Projections are an important class of linear transformations (besides rotations and reflections) and play an important role in graphics, coding theory, statistics and machine learning. In machine learning, we often deal with data that is high-dimensional. High-dimensional data is often hard to analyze or visualize. However, high-dimensional data quite often possesses the property that only a few dimensions contain most information, and most other dimensions are not essential to describe key properties of the data. When we compress or visualize high-dimensional data, we will lose information. To minimize this compression loss, we ideally find the most informative dimensions in the data.More specifically, we can project the original high-dimensional data onto a lower-dimensional feature space and work in this lower-dimensional space to learn more about the dataset and extract relevant patterns.
Machine learning algorithms, such as principal component analysis (PCA) by Pearson (1901) and Hotelling (1933) and deep neural networks (e.g., deep auto-encoders (Deng et al., 2010)), heavily exploit the idea of dimensionality reduction.For a given lower-dimensional subspace, orthogonal projections of high-dimensional data retain as much information as possible and minimize the difference/error between the original data and the corresponding projection. An illustration of such an orthogonal projection is given in Figure.
Since linear mapping can be expressed by transformation matrices, the definition applies equally to a special kind of transformation matrices, the projection matrices $P_\pi$, which exhibit the property that $P^2_\pi=P$
Projection onto a one dimensional subspaces(Lines)
Assume we are given a line (one-dimensional subspace) through the origin with basis vector $b \in \mathbb{R}^n$. The line is a one-dimensional subspace $U \subseteq \mathbb{R}^n$ spanned by $b$. When we project $x \in \mathbb{R}^n$ onto $U$, we seek the vector $\pi_U(x) \in U$ that is closest to $x$.

What to do ::
• A. Name every field that the passage on projections says projections play an important role in.
• B. Pick up the passage on projections after its last sentence and keep writing it.
The material after this point is separate from the passage on projections.

Data provided ::

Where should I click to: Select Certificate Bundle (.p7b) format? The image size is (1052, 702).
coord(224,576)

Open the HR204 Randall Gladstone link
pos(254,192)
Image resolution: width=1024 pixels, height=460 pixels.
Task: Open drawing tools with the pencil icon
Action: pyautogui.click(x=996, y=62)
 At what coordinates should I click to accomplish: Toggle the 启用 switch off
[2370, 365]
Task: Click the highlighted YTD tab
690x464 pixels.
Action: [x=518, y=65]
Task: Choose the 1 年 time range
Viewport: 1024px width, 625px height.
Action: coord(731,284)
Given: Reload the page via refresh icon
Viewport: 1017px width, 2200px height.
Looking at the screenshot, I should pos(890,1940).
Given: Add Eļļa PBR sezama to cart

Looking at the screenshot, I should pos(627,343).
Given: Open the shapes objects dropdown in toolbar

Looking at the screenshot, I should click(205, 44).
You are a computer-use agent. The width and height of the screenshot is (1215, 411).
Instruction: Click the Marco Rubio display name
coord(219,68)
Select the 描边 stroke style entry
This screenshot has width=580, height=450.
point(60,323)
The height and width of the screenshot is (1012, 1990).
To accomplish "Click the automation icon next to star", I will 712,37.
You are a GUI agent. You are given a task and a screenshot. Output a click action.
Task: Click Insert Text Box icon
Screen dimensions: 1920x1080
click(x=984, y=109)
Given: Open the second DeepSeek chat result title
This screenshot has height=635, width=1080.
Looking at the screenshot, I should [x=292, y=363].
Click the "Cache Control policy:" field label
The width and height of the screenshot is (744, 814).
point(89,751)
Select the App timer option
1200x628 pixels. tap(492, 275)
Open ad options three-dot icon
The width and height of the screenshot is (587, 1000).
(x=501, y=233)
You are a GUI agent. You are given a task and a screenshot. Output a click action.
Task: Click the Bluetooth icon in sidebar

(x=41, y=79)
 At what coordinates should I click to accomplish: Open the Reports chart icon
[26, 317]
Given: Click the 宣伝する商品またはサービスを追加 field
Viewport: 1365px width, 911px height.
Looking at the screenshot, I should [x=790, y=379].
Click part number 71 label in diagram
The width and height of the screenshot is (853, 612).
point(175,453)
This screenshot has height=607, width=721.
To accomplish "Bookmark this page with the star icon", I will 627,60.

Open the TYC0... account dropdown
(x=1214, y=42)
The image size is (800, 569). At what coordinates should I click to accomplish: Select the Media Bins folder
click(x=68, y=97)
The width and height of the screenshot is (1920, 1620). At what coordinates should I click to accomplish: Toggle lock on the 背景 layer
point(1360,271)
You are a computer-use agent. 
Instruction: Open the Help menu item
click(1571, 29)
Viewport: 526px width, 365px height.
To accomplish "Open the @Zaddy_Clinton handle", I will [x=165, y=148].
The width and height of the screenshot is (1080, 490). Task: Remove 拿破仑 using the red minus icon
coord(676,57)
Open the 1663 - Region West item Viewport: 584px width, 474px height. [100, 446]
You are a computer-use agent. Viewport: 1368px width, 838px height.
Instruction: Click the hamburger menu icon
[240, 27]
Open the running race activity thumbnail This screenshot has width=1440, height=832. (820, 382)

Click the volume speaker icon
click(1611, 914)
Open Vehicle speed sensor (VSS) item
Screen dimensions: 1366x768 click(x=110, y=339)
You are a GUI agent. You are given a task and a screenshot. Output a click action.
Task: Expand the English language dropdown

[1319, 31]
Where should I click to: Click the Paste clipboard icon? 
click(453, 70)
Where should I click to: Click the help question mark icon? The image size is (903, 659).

Outputs in order ::
• A. Graphics, coding theory, statistics and machine learning.

• B.
Using geometric arguments
- The projection $\pi_U(x)$ is closest to $x$, implies that $\left \| x -\pi_U(x) \right \|$ is minimal.It follows that $\pi_U(x)-x$ is orthogonal to $b$.This means that their dot product is zero $<\pi_U(x)-x,b>=0$
- The projection $\pi_U(x)$ of $x$ onto $U$ must be an element of $U$ and ,therefore, a multiple of basis vector $b$ that spans $U$. Hence $\pi_U(x)=\lambda b$ for some $\lambda \in \mathbb{R}$
The following three steps will find out projection coordinate $\lambda$, the projection $\pi_u(x) \in U$ and the Projection matrix $P_\pi$
1.Lets find out the coordinate $\lambda$
$<x-\pi_U(x),b> = 0 \Leftrightarrow <x-\lambda b,b> = 0$
$<x,b>=\lambda <b,b> $
$\lambda= \frac{<x,b>}{<b,b>} $
$\lambda= \frac{<b,x>}{<b,b>}$
$\lambda= \frac{b^Tx}{b^Tb} $
$\lambda= \frac{b^Tx}{\left \| b \right \|^2}$
if $\left \| b \right \|=1$, then the coordinate $\lambda$ of the projection is given by $b^Tx$.
2.Finding the projection point $\pi_U(x) \in U$.Since $\pi_U(x)=\lambda b$, we immediately obtain that
$\pi_U(x)=\lambda b = \frac{<x,b>}{\left \| b \right\|^2}b = \frac{b^T x}{\left \| b \right \|^2}b$If we use dot product as the inner product
$\left \| \pi_U(x)) \right \|=\frac{| b^Tx|}{{\left \| b \right \|^2}}\left \| b \right \|=|cos \omega| \left \| x \right \| \left \| b \right \|\frac{\left \| b \right \|}{\left \| b \right \|^2}=|cos \omega|\left \| x\right \|$
Here $\omega$ is the angle between $x$ and $b$.
$P_\pi=\frac{bb^T}{\left \| b \right\|^2}$
Note that $bb^T$ (and, consequently, $P_\pi$ Projection matrices ) is a symmetric matrix (of rank 1)
and $\left \| b \right\|^2$ is a scalar.The projection matrix $P_\pi$ projects any vector $x \in \mathbb{R}^n$ onto the line through the origin with direction $b$ (equivalently, the subspace $U$ spanned by $b$).
Remark. The projection $\pi_U(x) \in \mathbb{R}^n$ is still an $n$-dimensional vector and not a scalar. However, we no longer require $n$ coordinates to represent the projection, but only a single one if we want to express it with respect to the basis vector b that spans the subspace $U: \lambda$.
Remark:$\pi_U(x)$ is an eigen vector of the projection matrix $P_\pi$
Example
Projecting a point [2,3] onto a line passing through origin spanned by [1,1]
import numpy as np
x=np.array([2,3])
b=np.array([1,1])
print("Projection Matrix b.bT/bT.b")
P=np.outer(b,b)/np.dot(b,b)
print(P)
print("Projection Point")
xp=P.dot(x)
print(xp)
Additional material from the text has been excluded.